*** Opening of Source material ***

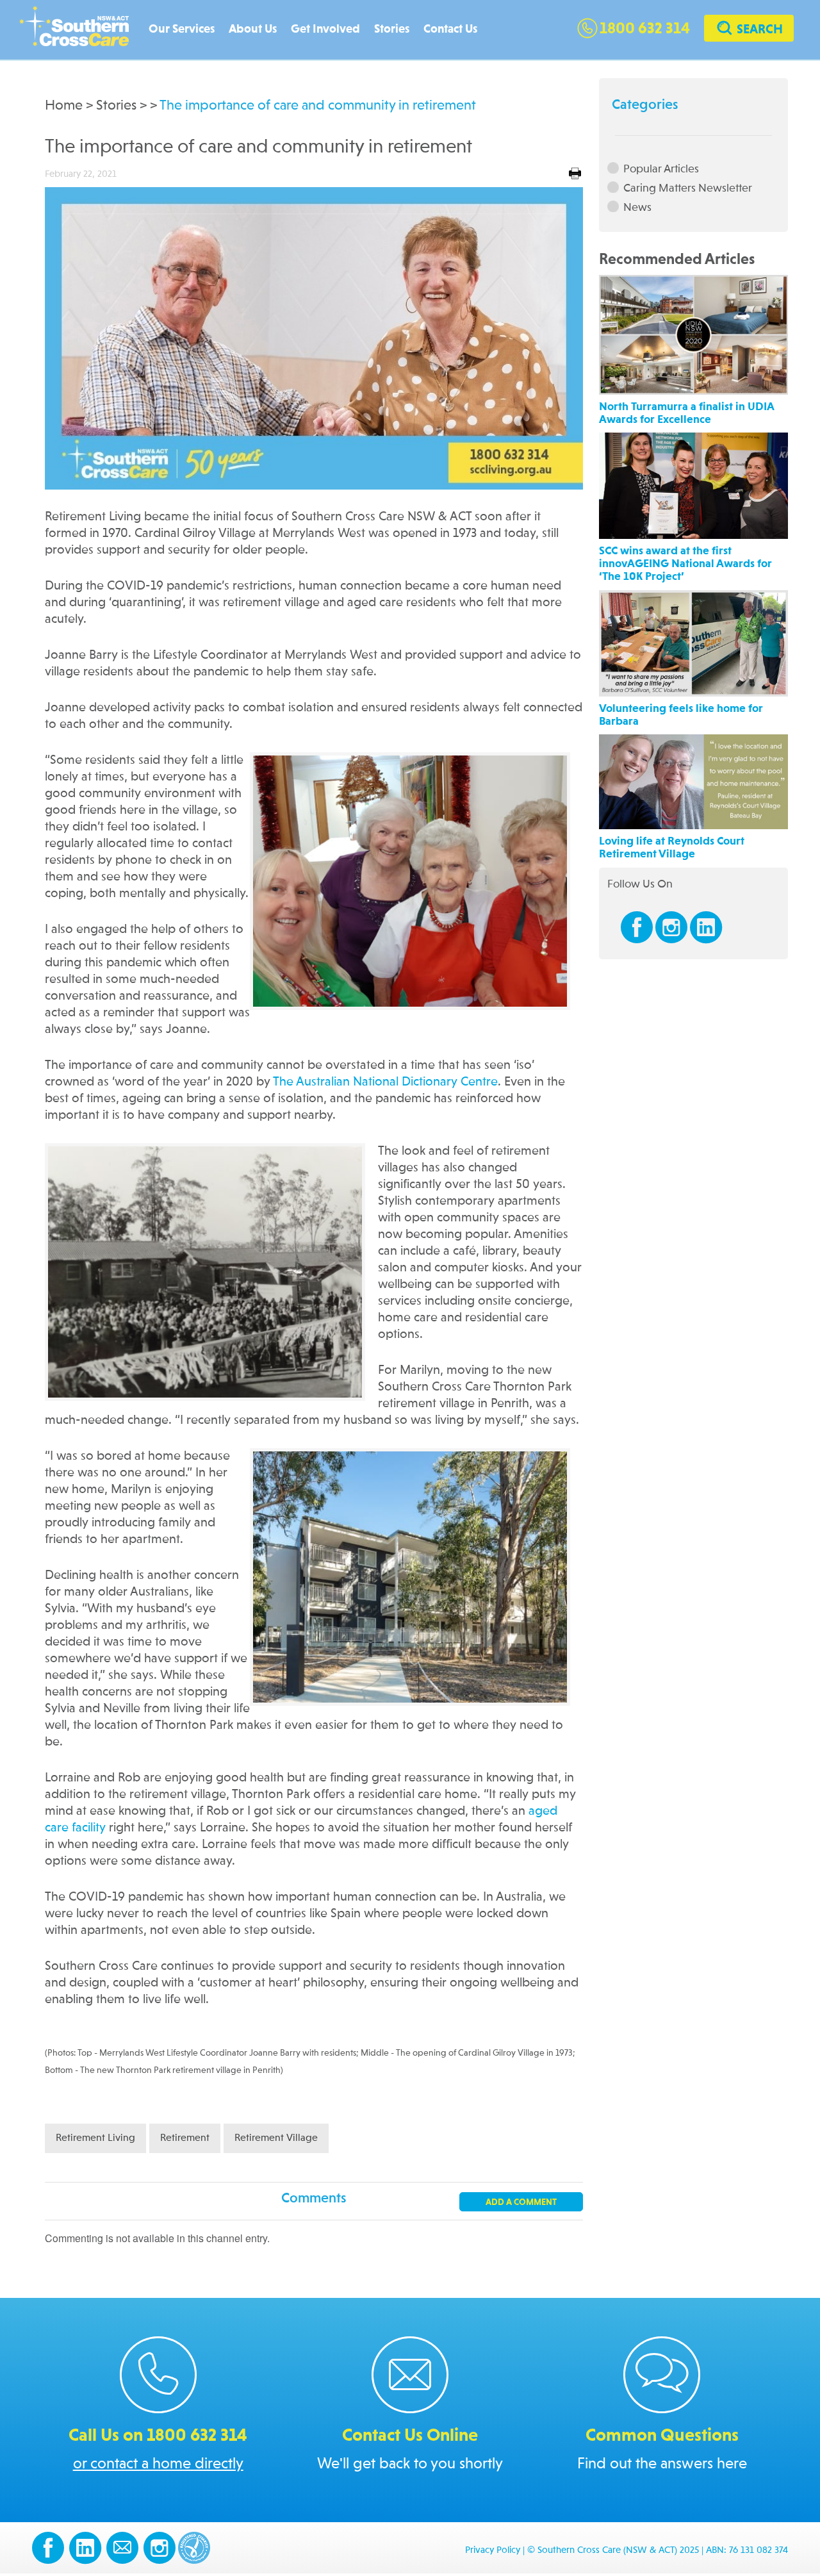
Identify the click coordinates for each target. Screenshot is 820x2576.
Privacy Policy (492, 2550)
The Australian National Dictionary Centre (385, 1082)
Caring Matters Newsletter (687, 188)
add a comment (521, 2202)
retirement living (95, 2138)
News (637, 207)
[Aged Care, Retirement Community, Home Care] (80, 30)
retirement (184, 2138)
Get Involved (325, 29)
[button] (749, 30)
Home (64, 106)
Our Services (182, 29)
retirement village (276, 2138)
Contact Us (450, 29)
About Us (253, 29)
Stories (391, 29)
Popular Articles (661, 168)
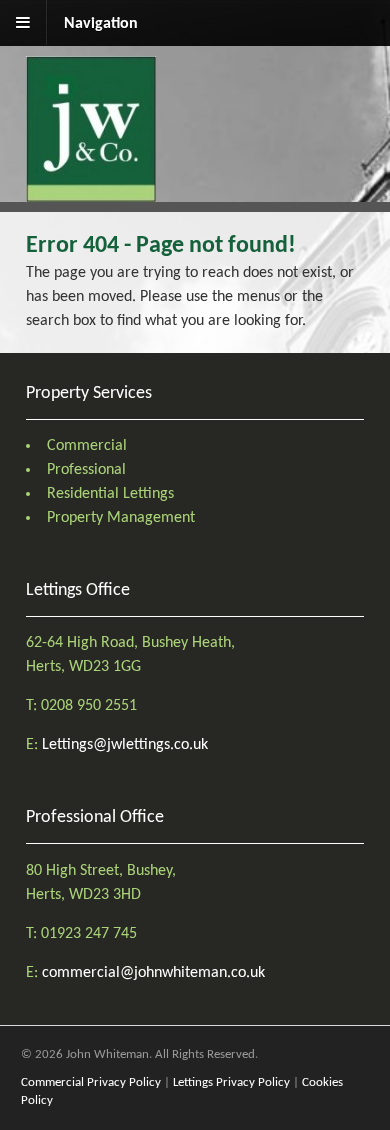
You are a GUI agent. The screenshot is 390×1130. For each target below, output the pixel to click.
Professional (86, 470)
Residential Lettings (110, 494)
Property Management (121, 518)
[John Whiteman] (91, 190)
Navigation (101, 24)
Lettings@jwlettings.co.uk (125, 745)
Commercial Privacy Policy (91, 1082)
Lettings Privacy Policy (231, 1082)
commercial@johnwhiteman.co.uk (153, 973)
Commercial (87, 446)
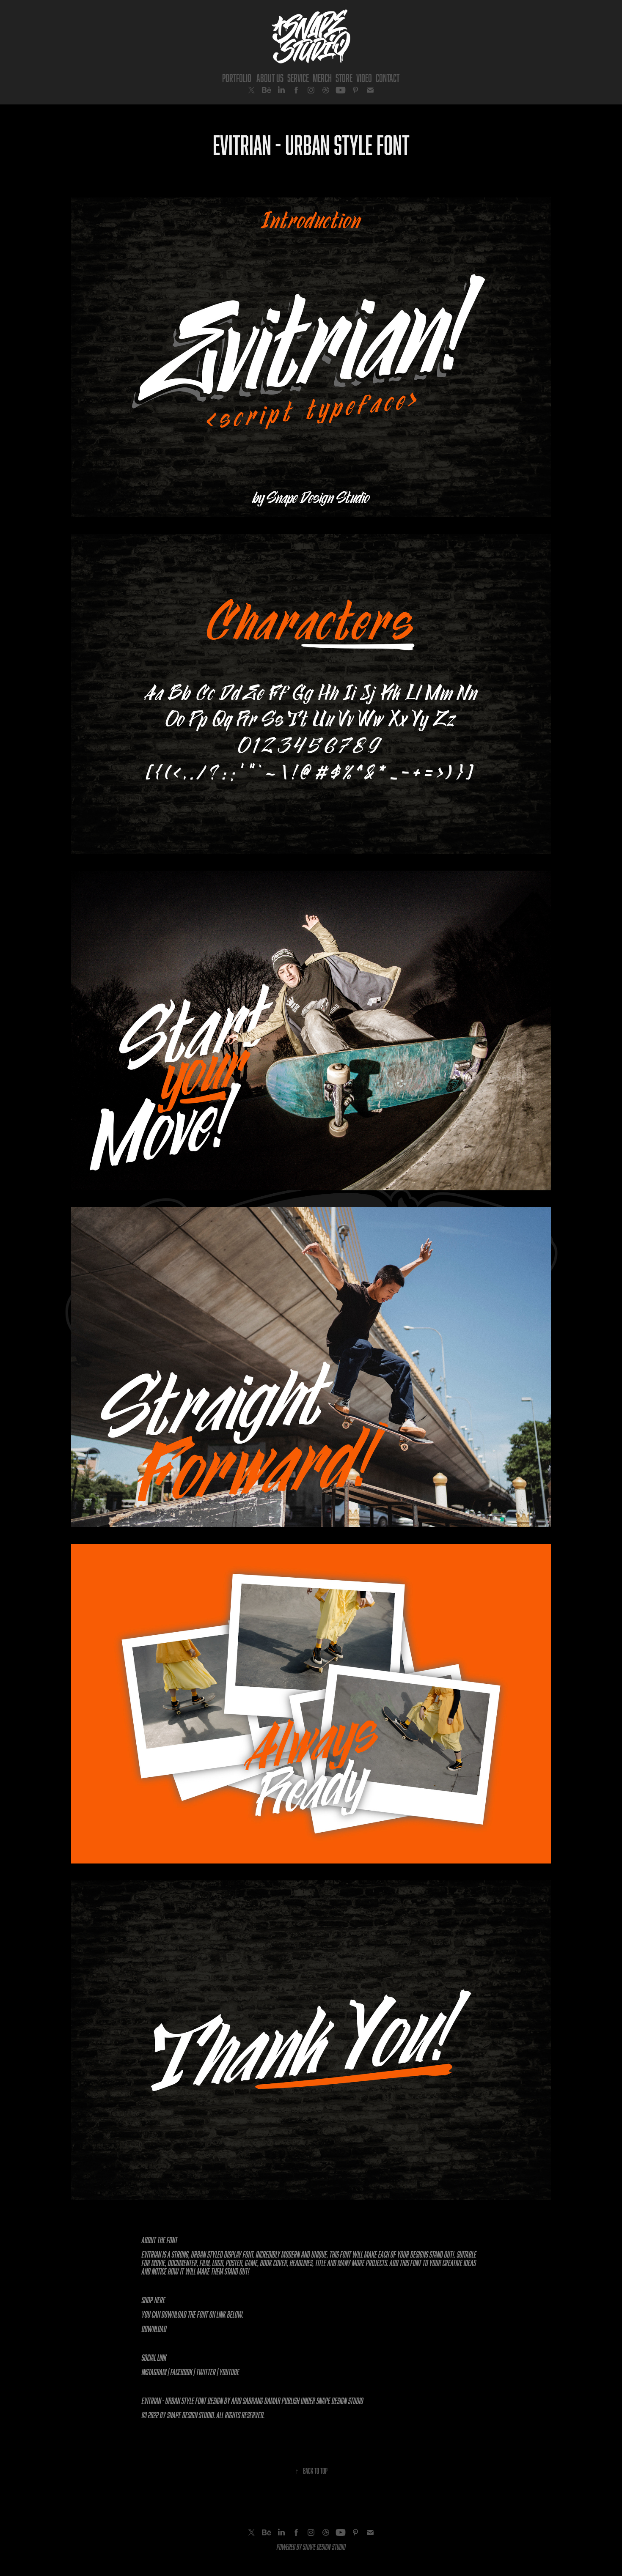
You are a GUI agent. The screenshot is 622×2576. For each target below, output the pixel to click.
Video (364, 78)
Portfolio (236, 78)
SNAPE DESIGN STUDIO (324, 2547)
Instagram (154, 2371)
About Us (269, 78)
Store (344, 78)
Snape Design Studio (340, 2400)
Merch (322, 78)
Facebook (182, 2371)
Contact (387, 78)
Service (298, 78)
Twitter (206, 2371)
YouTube (229, 2371)
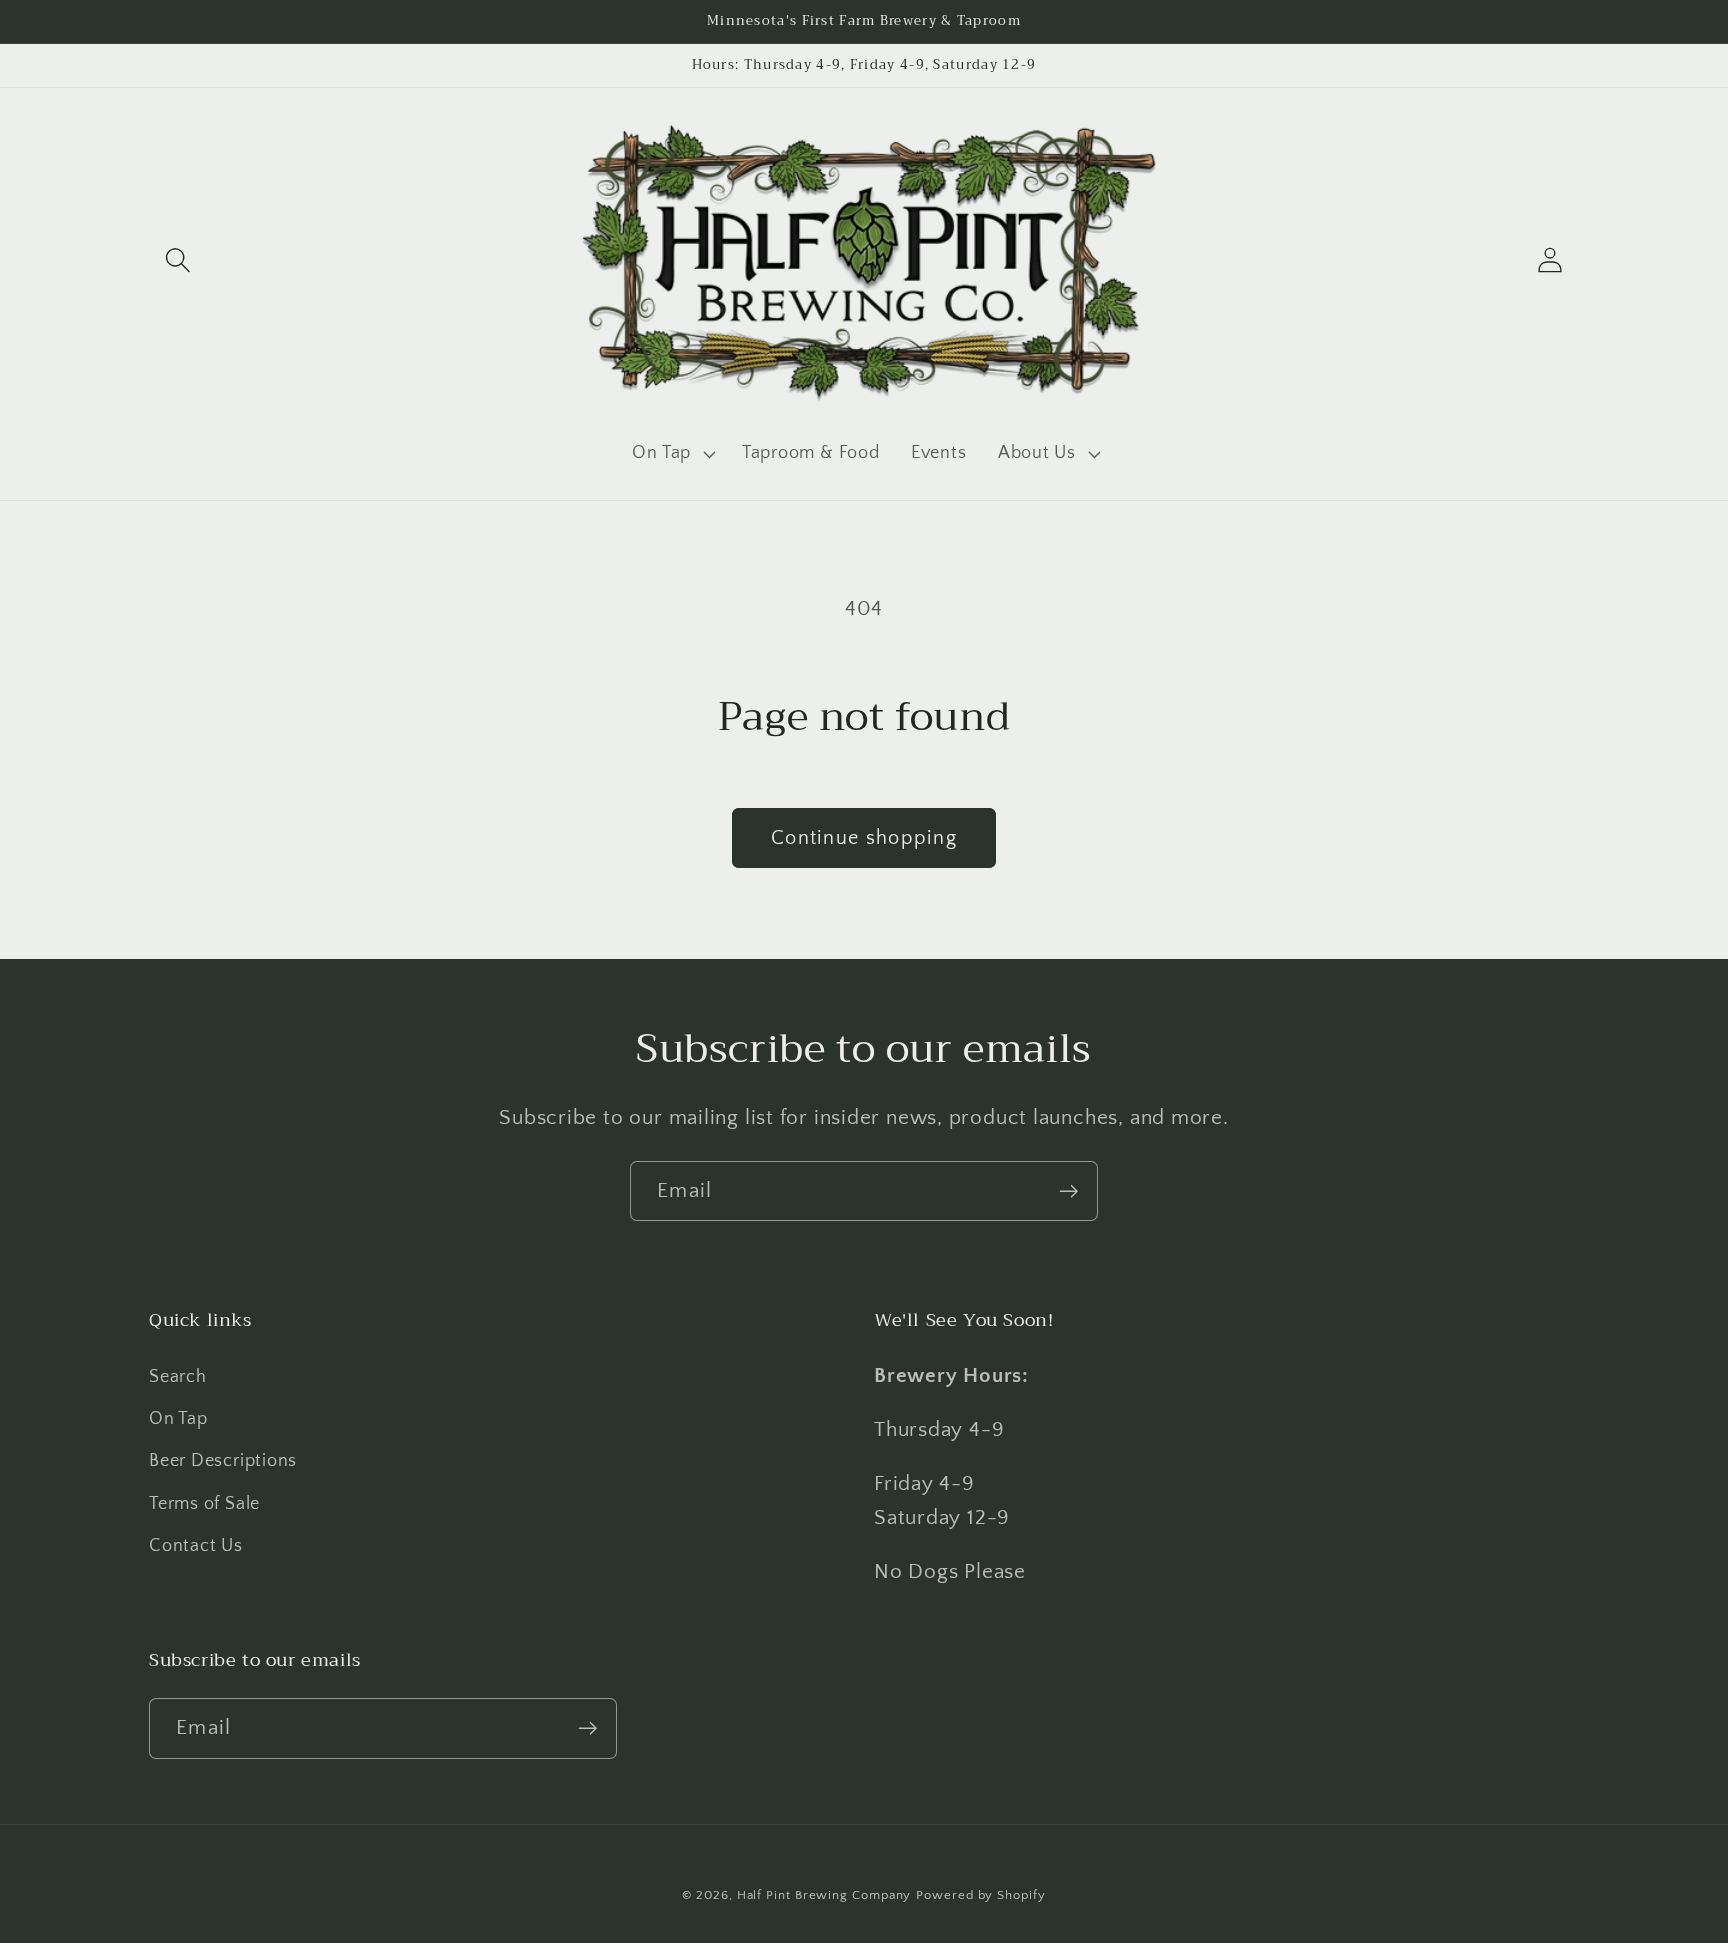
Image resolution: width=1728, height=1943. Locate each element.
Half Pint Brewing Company (824, 1895)
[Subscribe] (1068, 1191)
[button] (177, 260)
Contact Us (196, 1546)
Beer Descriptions (223, 1461)
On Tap (178, 1419)
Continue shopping (864, 838)
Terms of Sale (204, 1504)
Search (178, 1377)
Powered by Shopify (980, 1895)
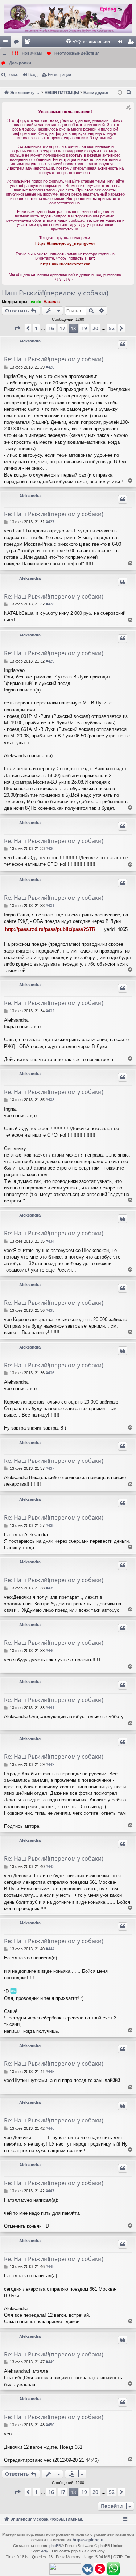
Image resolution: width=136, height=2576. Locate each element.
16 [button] (51, 328)
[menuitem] (87, 41)
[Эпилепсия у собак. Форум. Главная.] (68, 18)
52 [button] (112, 328)
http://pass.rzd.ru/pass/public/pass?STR (50, 929)
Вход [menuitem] (121, 43)
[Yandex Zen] (100, 2569)
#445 (50, 2071)
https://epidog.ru (89, 2540)
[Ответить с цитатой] (122, 344)
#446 (50, 2128)
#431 (50, 905)
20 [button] (95, 328)
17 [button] (62, 328)
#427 (50, 522)
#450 (50, 2425)
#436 (50, 1373)
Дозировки (20, 63)
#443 (50, 1866)
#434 (50, 1241)
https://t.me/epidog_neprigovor (65, 243)
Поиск (12, 74)
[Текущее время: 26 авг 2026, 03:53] (120, 93)
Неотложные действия (76, 53)
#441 (50, 1708)
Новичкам (32, 53)
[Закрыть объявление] (128, 107)
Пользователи (29, 43)
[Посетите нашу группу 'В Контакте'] (87, 2570)
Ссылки (7, 43)
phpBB (55, 2545)
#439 (50, 1588)
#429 (50, 661)
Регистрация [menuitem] (132, 43)
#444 (50, 1949)
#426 (50, 367)
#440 (50, 1650)
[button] (17, 328)
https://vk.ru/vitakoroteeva (65, 264)
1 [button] (36, 328)
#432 (50, 1011)
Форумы (18, 43)
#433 (50, 1100)
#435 (50, 1310)
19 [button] (84, 328)
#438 (50, 1525)
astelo (35, 301)
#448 (50, 2266)
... (4, 53)
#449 (50, 2362)
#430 (50, 848)
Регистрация (59, 74)
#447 (50, 2191)
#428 (50, 604)
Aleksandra (30, 341)
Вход (32, 74)
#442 (50, 1764)
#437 (50, 1468)
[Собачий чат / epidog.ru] (113, 2569)
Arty (44, 2551)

*** Close of Source material ***

=== Work order ===
Please copy out every line of the preceding listing that carries "pixel".

=== Task result ===
You are a GUI agent. The screenshot is 390×1130. For each target below, output the pixel to click.
You are a GUI agent. The screenshot is 622×2576. For each target below, output the pixel to click.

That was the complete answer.